Lean, scrappy, profitable, and ahead? One negative comment on HN isn't exactly a crisis. A fluctuation in "profitable" wouldn't exactly be a crisis, either, given that the rest of this industry looks like a money bonfire.
> maybe he needs to be more open and not let his negative feelings about business people worsen his business
Neg harder.
I imagine some company will finally get their shit together, and start buying wholesale and installing in their cars as an option. Until that time it'll continue to grow and still be a niche product
> Nobody will have cars without a safety driver in cities anytime soon.
Did not take that long.
https://www.wired.com/story/cruises-robot-car-outages/
Unlike Tesla's FSD (Fools Self Driving) contraption that is getting so much hype for it not working at night and still cannot detect the driver's attention properly. Not only they finally admitted that they needed an eye tracking driver monitoring system, that still doesn't even work either.
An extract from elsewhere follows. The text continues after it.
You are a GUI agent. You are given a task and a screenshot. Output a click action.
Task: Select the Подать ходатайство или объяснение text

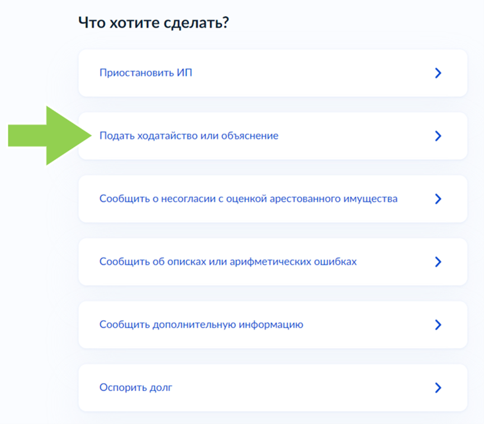pyautogui.click(x=188, y=136)
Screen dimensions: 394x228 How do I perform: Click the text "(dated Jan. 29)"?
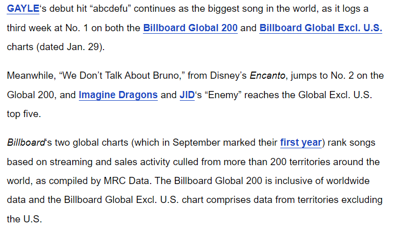(x=70, y=47)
The FSD / Autopilot delusion created and boosted by Tesla was enough for the regulators to investigate this broken system. I don't see any of this in Comma.
Hotz doesn't share your Tesla hate.
He said numerous times, publicly, that Tesla will most likely win self driving. He doesn't think FSD is Fools Self Driving. He thinks FSD is ahead of openpilot.
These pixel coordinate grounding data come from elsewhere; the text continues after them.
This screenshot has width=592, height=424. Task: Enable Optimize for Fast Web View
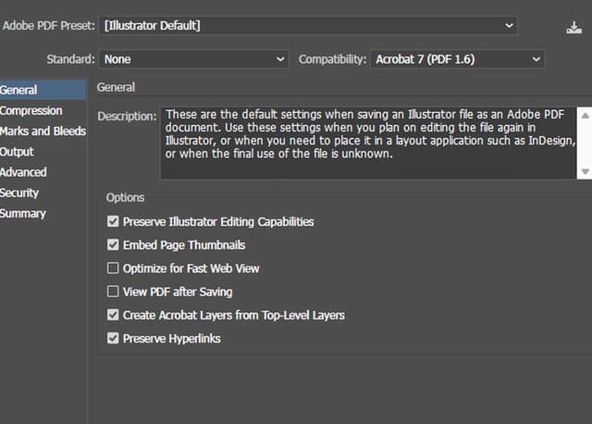point(114,268)
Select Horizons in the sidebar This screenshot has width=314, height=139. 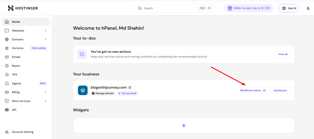click(18, 48)
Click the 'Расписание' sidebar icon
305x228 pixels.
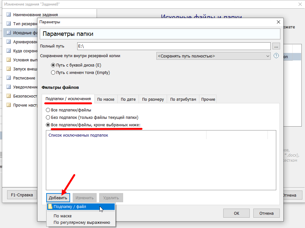8,78
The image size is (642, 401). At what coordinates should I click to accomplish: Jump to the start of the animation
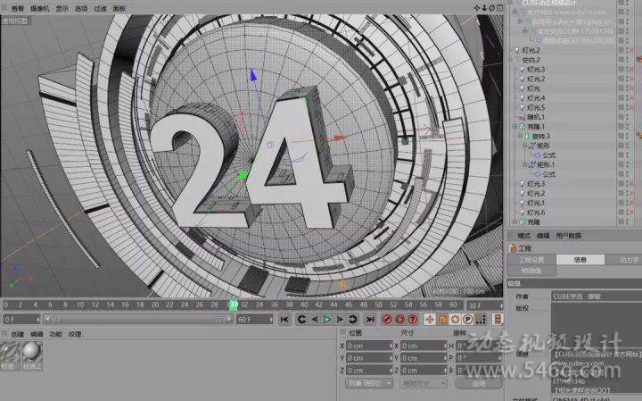(284, 319)
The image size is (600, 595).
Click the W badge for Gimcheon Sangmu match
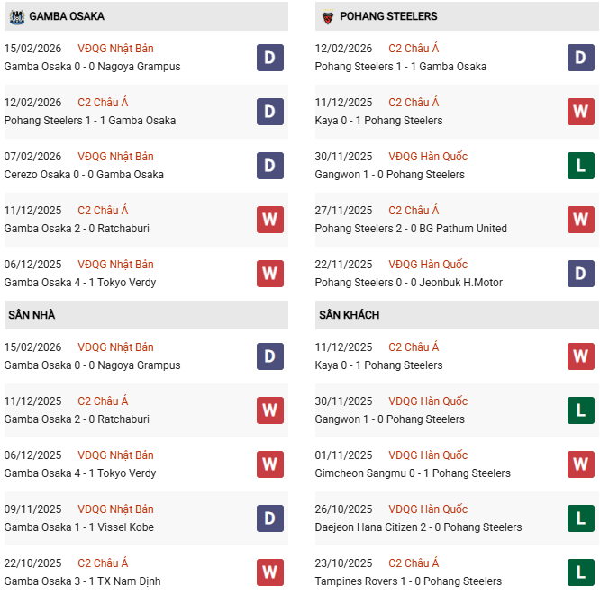pyautogui.click(x=580, y=464)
Hotz positions comma.ai as Android to Tesla's iOS i.e. a solution that is a little bit later and a little worse than FSD but open to all and better than 3rd or 4th best proprietary solution like cruise or waymo.
I hope you have realised that it is both autopilot and especially 'FSD' which is the problem that needs to be investigated (which it currently is) and each time it has proven not only to be unsafe, but a deceptively advertised product and at most, a dangerous scam.
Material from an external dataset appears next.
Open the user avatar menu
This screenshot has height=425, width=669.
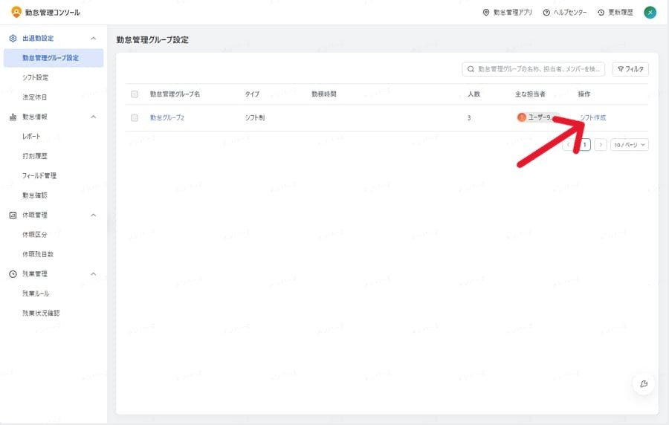point(650,13)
So where did I say I hated all of Tesla Inc. again?
> He said numerous times, publicly, that Tesla will most likely win self driving. He doesn't think FSD is Fools Self Driving. He thinks FSD is ahead of openpilot.
He is entitled to his own opinions. I believe that unless Tesla complies with the many regulators around the problems I have already highlighted, it is still considered 'Fools Self Driving'. There is too much evidence to list here for the case for more regulations on this.
Anything that is going to 'likely win self driving' must comply with strict regulations and standards in both advertising, safety and the actual functionality. Both Tesla's autopilot and FSD with its repeated safety issues and most critically, the 'driver monitoring system' (DMS) for detecting attentiveness and eyes on the road was at first using the wheel which that has shown to be beyond unsafe and easily bypassed by its users.
Comma is a great example of a proper (DMS) with Level 3 autopilot capabilities which that has eye-tracking with night vision. Perhaps that's why Tesla had to learn from them for improving their DMS after woefully defending using the wheel for DMS and denying that they needed eye-tracking.
So one of them detects if you are using the product and requiring the driver to have their eyes on the road at all times, whereas the other will not work at all, especially at the dangerous time to drive; which is at night.
Why do they stop using it?
Based on the meagre data publicly available, <$5M revenue, $16M funding rounds, 30 employees. It's not very 100x, is it?
I don't debate they're doing interesting things, but the model of "overpromise and underdeliver" is pretty much exactly the same other startups follow, just with larger funding rounds.
But it's a good peak into the mind of GH - not the cosiest of people to hang out with perhaps, considering how intent he is on bashing competitors, but also a really good hacker. I'm kinda shocked he didn't raise more than 8.1m, way more has been spent on less promising minds, especially during the heydays of the late 2010's.